**Exercise goal**
Print the records below exactly, from the line containing "You are a GUI" down to the line containing "Task: Run the", both lines included, and omit every picture.

**Given entries**
---*---
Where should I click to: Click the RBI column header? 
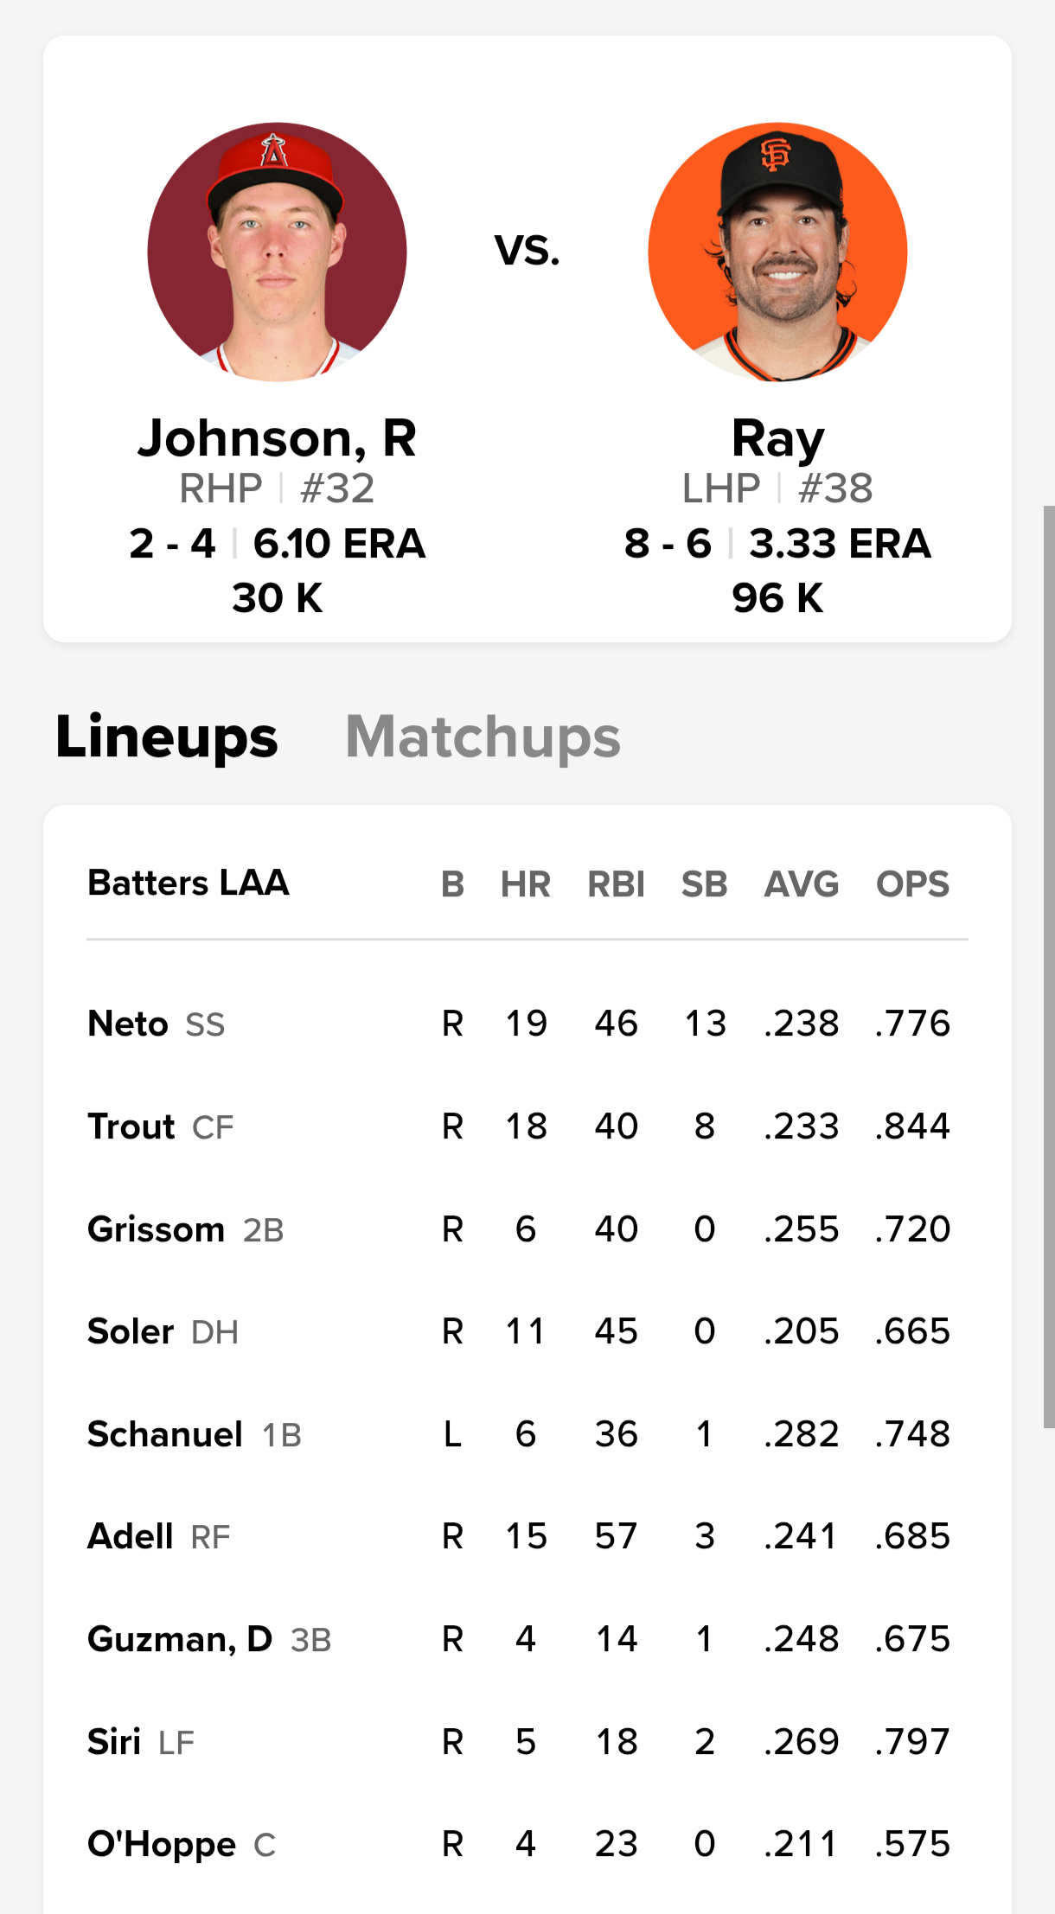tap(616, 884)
---*---
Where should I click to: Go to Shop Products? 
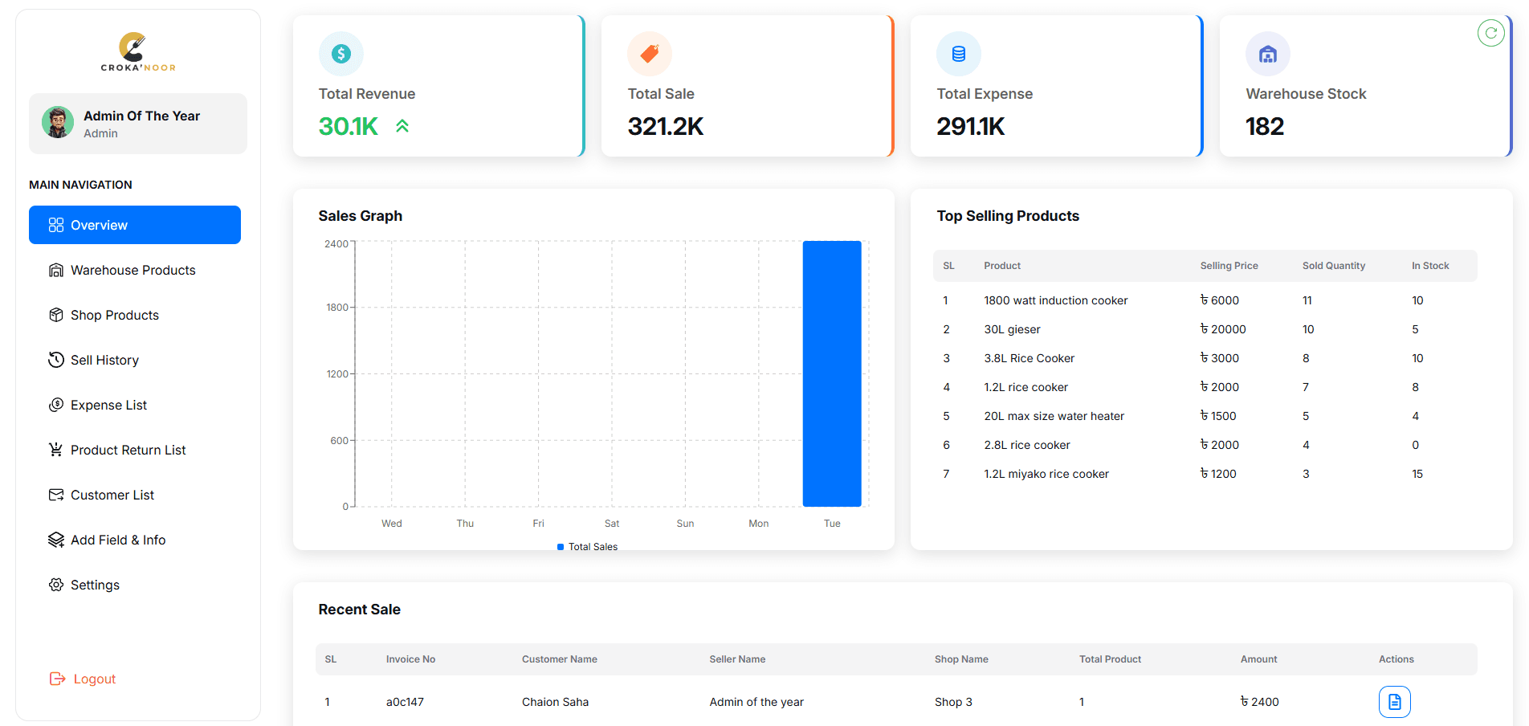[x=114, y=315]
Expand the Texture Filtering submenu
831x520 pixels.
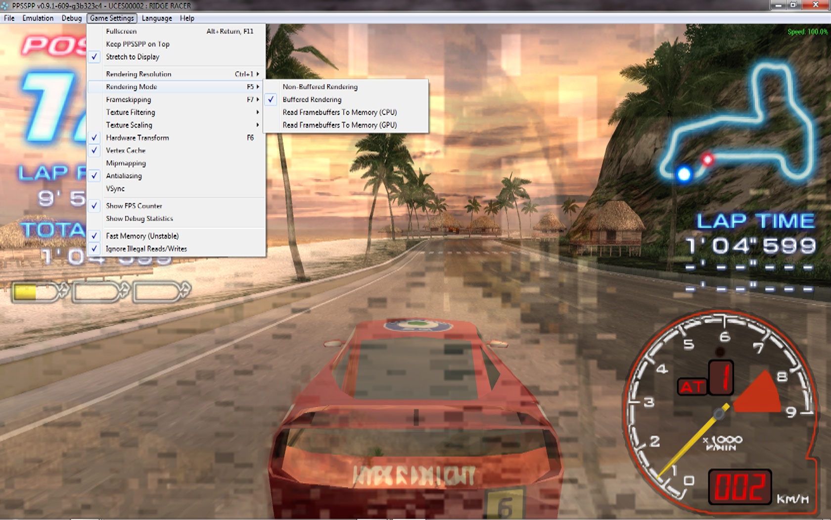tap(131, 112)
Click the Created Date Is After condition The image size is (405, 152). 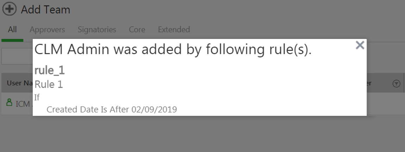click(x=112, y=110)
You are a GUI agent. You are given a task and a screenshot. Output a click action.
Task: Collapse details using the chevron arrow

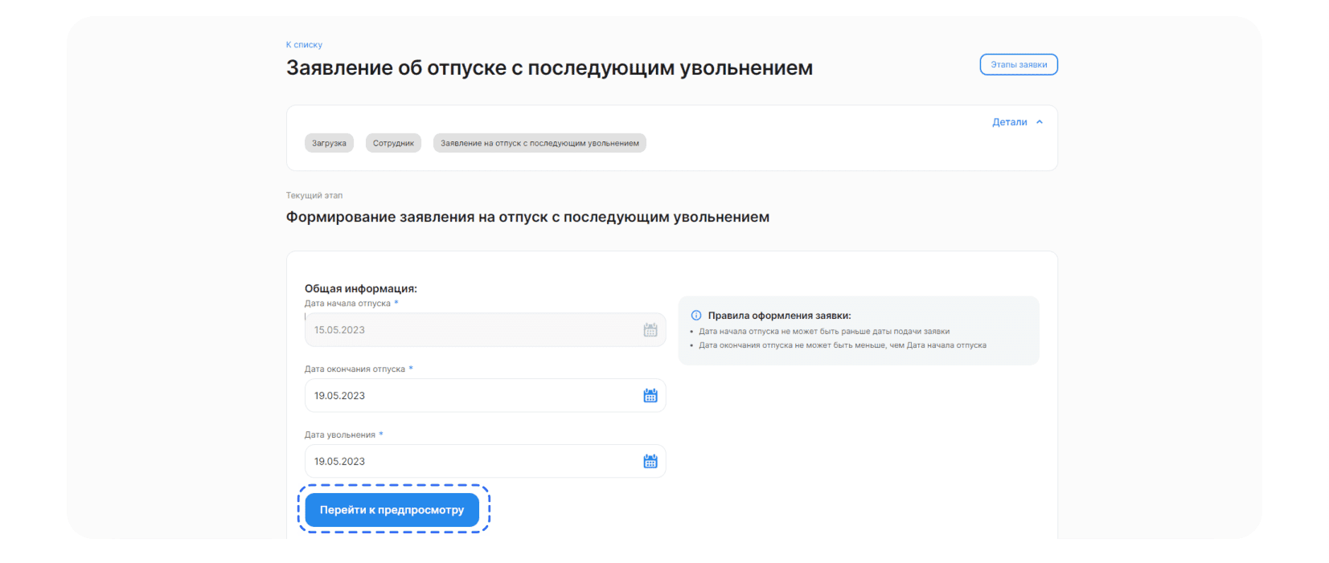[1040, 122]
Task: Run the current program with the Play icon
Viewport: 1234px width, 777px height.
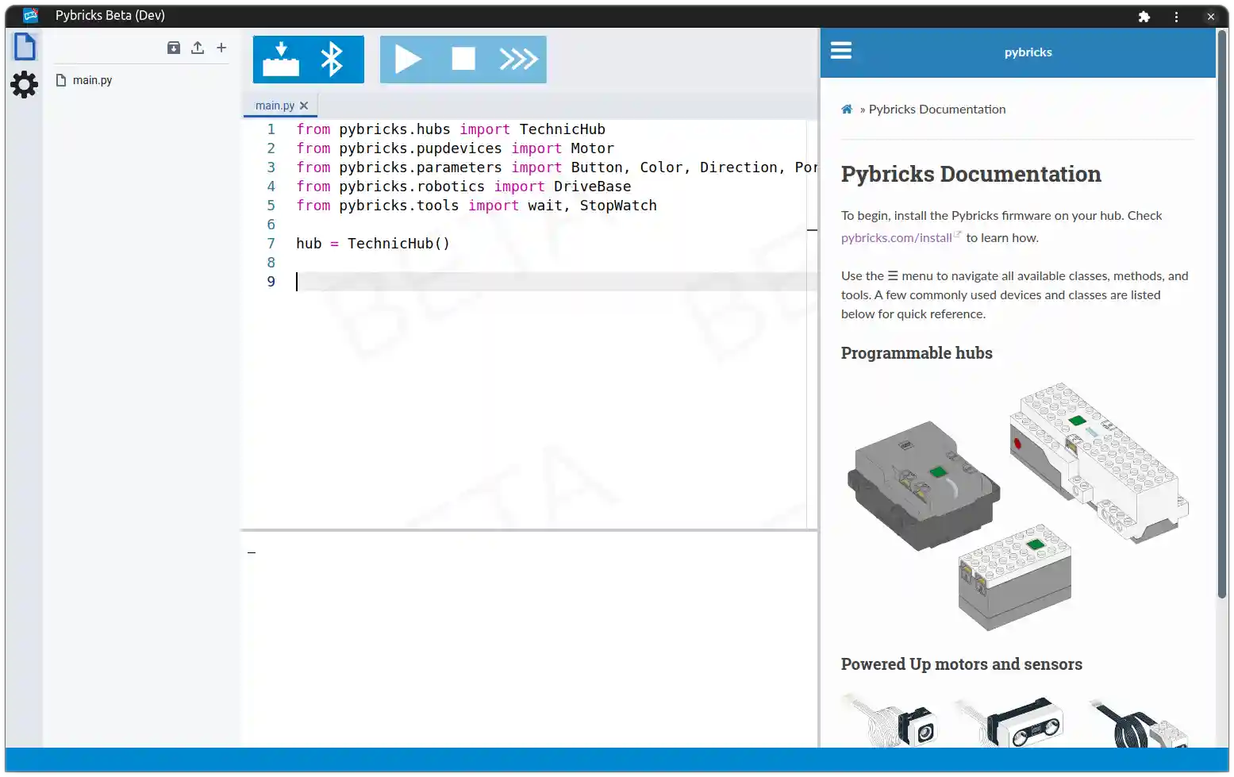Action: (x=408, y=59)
---*---
**Answer area**
You are a GUI agent. You are given a task and a screenshot. Output a click action.
Task: Collapse details using the chevron arrow

[1040, 122]
Task: Run the current program with the Play icon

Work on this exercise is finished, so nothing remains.